Floundering by Romy Ash (Text Publishing)
Questions of Travel by Michelle De Kretser (Allen & Unwin)
The Beloved by Annah Faulkner (Picador)
The Mountain by Drusilla Modjeska (Vintage)
Mateship with Birds by Carrie Tiffany (Picador)
‘A good year for women’s fiction’
This historic event coincides with the first awarding of the Stella Prize, established to increase recognition of Australian women writers. We asked Aviva Tuffield, chair of The Stella Prize, whether she thought it had any influence.
‘If we were being self-congratulatory, we’d like to think that the Stella Prize has had an impact on making all prize judges and literary editors aware of their unconscious biases,’ she says. ‘However, we have no evidence of our impact on the Miles Franklin, obviously.’
‘It does seem to have been a good year for women’s fiction.’
Richard Neville, speaking on behalf of the Miles Franklin judging panel, said the novels shared a common theme. ‘The five novels … are at a surface level all about family – the searching for their comfort, the crises when they fail, escaping their pervasive grasp, or the despair when they do not seem possible – but more deeply, these books write about the intersection of people’s lives with national, indeed international, stories and ideas.’
Sophie Cunningham, a member of the Stella Prize board and chair of the Literature Board of the Australia Council, is struck not by common themes, but by ‘the incredible breadth of women’s writing on that shortlist’. Having read four of the five books, she commends them all as ‘superb’.
‘It’s a very strong shortlist,’ she says.
On gender terms
Simon Lewis, speaking on behalf of the Trust company (who administers the award) commented on the gender issue in his congratulations. ‘The shortlist demonstrates how strong Australia’s pipeline of female literary talent really is, as witnessed with last year’s Miles Franklin winner, Anna Funder, as well as by the growing number of first time female authors included in the long and shortlists in recent years.’
“There isn’t a doubt that if you were to look at the 2013 field on gender terms, the female contingent was the more robust – although that said, there were some male writers that probably deserved to be on the longlist, from Christopher Koch to Michael Sala,‘ says Martin Shaw, books division manager at Readings Books Music & Film. 'Do we put the judging decisions then down to politics or aesthetics? Naturally the latter …’
‘There wasn’t talk of too many glaring omissions of novels by men on the Miles Franklin, although I’m sure individual publishers would each have their lists,’ says Aviva Tuffield. ‘Personally, I did expect to see Christopher Koch on the Miles longlist. Next year’s shortlist would, I’d imagine, be different, as there are new books by Tim Winton, Christos Tsiolkas and Richard Flanagan in the works.’
Not related to ‘makeover’
We also spoke to Patrick Allington, whose novel Figurehead was longlisted for the Miles Franklin in 2010; he has written at length about the award (and its limitations) for an Australian Book Review fellowship.
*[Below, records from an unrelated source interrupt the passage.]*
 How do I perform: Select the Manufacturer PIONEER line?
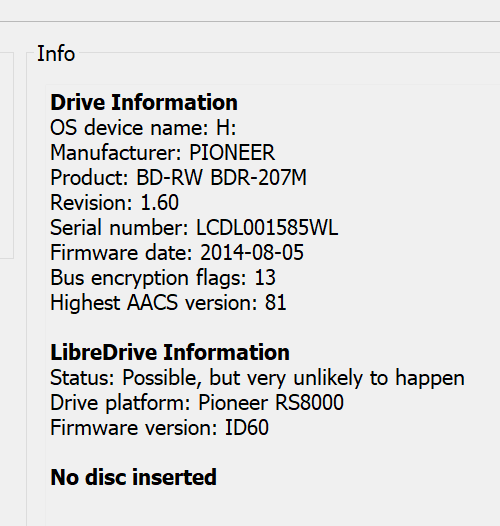click(162, 153)
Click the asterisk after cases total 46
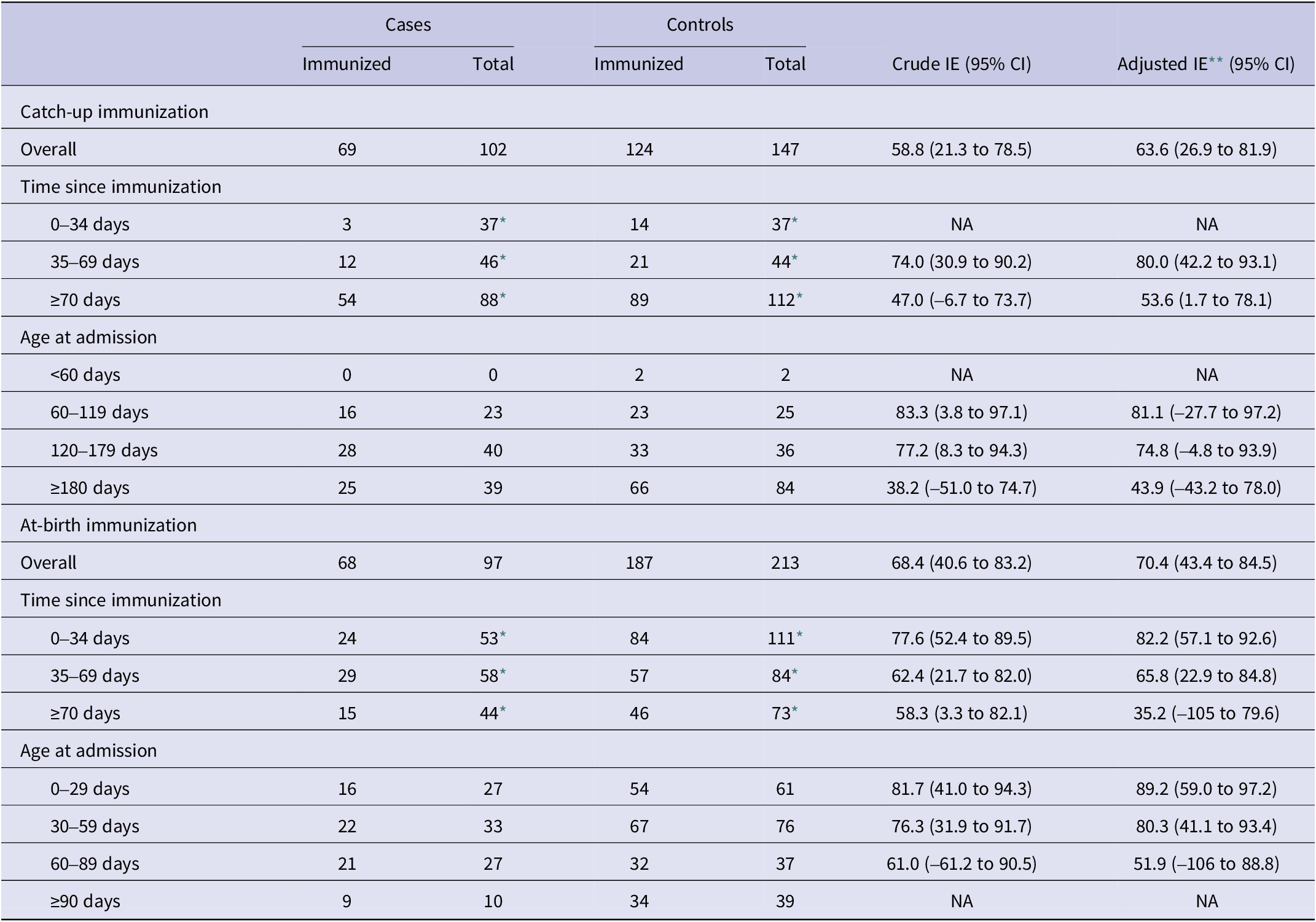The height and width of the screenshot is (922, 1316). pyautogui.click(x=503, y=259)
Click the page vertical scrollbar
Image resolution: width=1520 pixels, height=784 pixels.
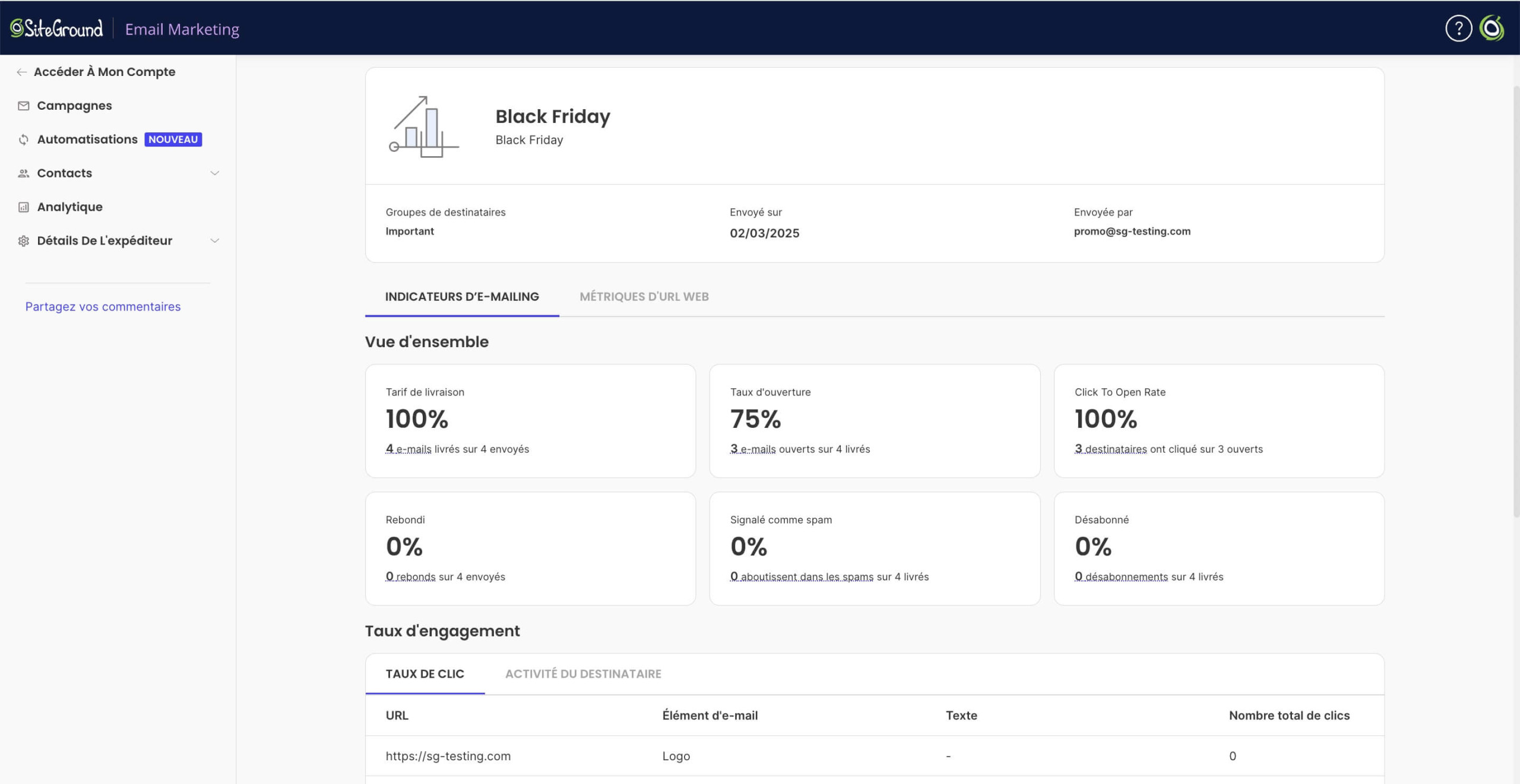[1516, 301]
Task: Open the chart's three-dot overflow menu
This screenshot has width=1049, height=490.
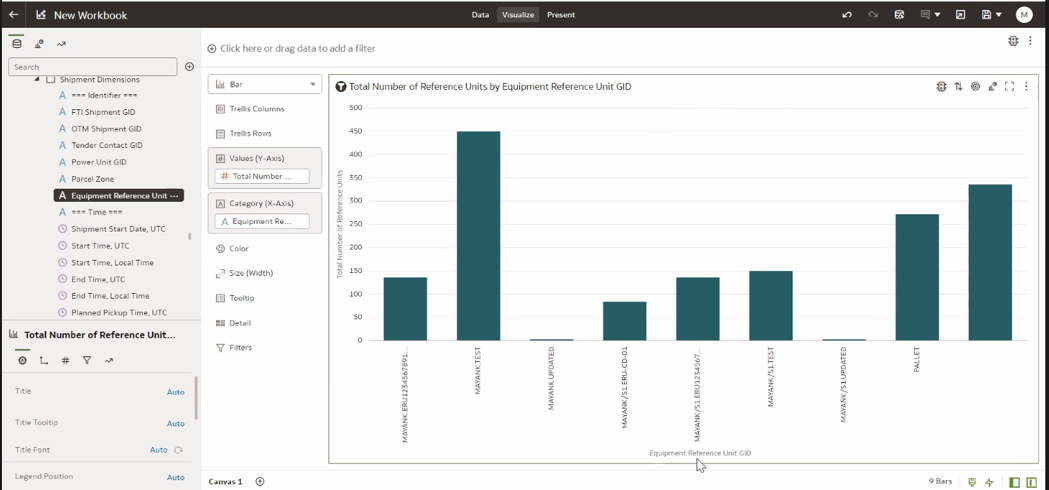Action: coord(1026,87)
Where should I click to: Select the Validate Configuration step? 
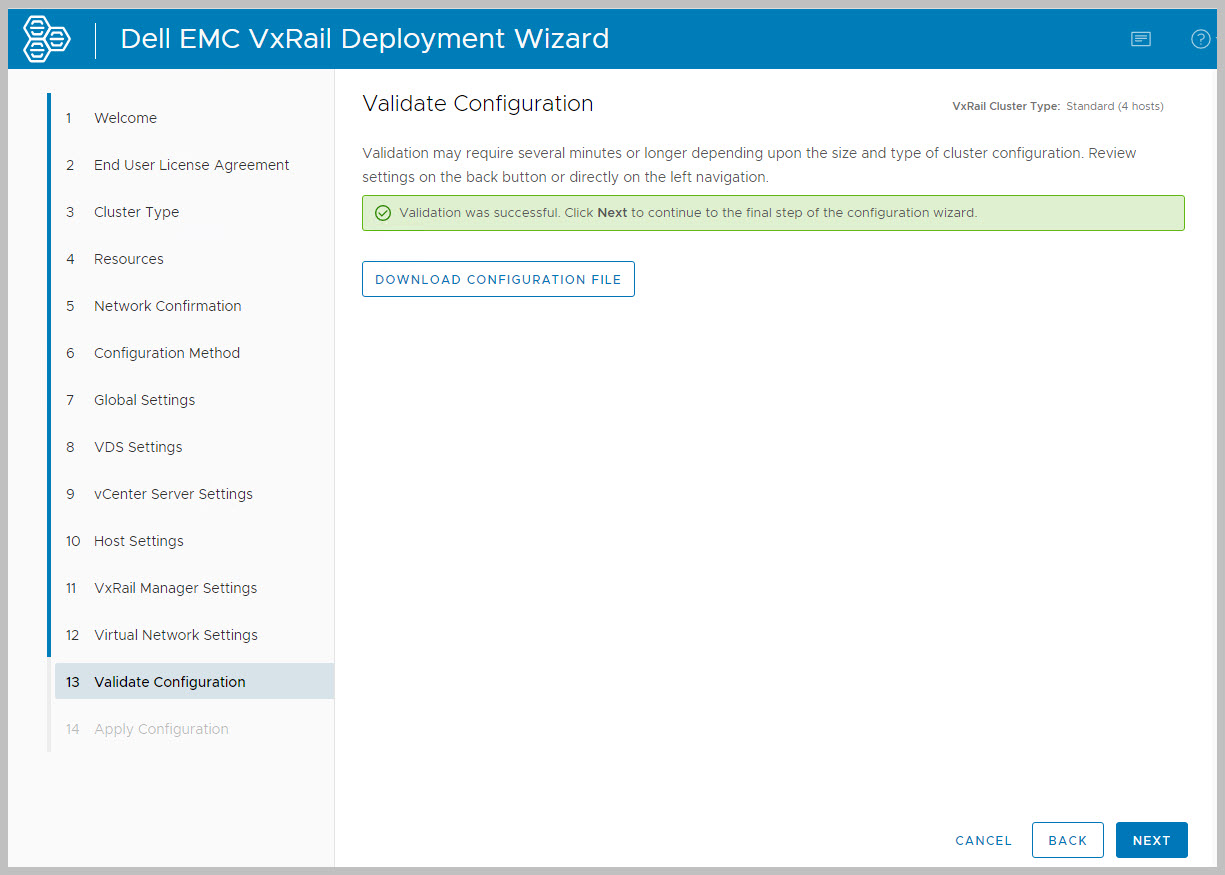[169, 682]
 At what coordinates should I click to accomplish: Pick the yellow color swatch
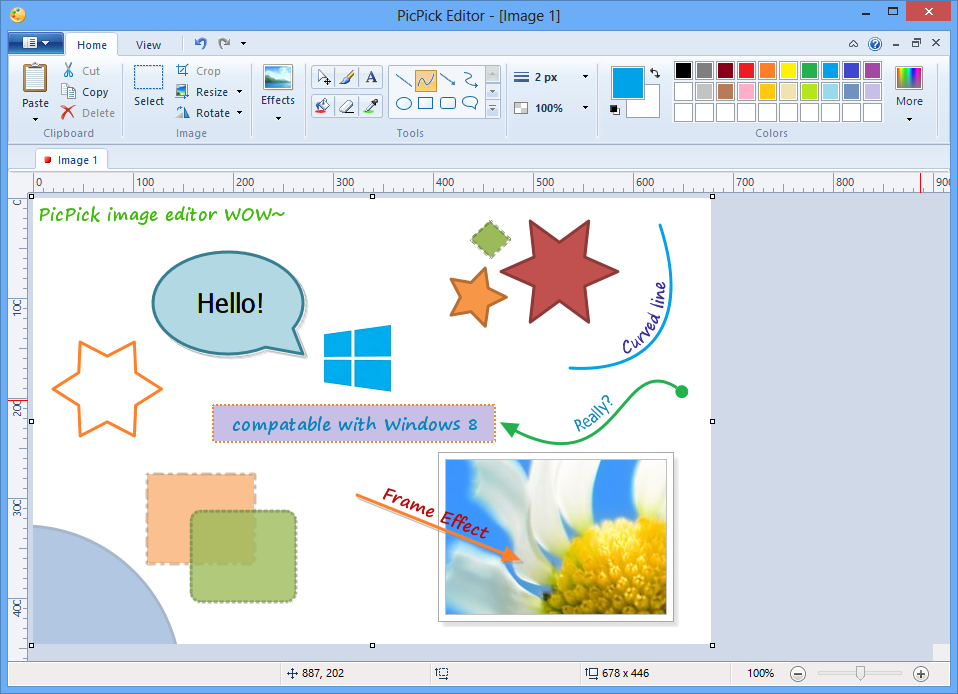[x=788, y=70]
‘While the Miles Franklin Literary Award does seem to be in the midst of a carefully constructed makeover – it’s a work in progress – I’m also wary of the implication that the judges might be “in” on some PR ploy or even that they are using the shortlist to overtly respond to pressure, real or perceived, he says.
‘I’m pretty sure, for example, that the fine literary scholar Susan Sheridan (now one of the Miles Franklin judges) needs no help to understand the rich and storied but under-recognised contribution that Australian women writers have made to our cultural landscape – including the Miles Franklin Award’s serious under-recognition of women novelists over the decades.’
Backlash?
Reviewer Kerryn Goldsworthy, a former Miles Franklin judge, says a backlash may be on its way ‘from certain affronted men who’ve never got their heads around the concept of the level playing field, and will complain about there being no male writers on the list. My answer to them would be 'Miffed, are you? Good, now you know how we felt’.'
‘Prizes are all about making the near-invisible (so much terrific writing is published with barely a mention in our media) visible to a wider audience,’ reflects Martin Shaw. ‘No contemporary book judge can be unaware of the historical foreshortening of perspective as to which gender produces the most significant literature. So it bodes well for the future of Ozlit, and its critical recognition, that the playing field is becoming ever more level.’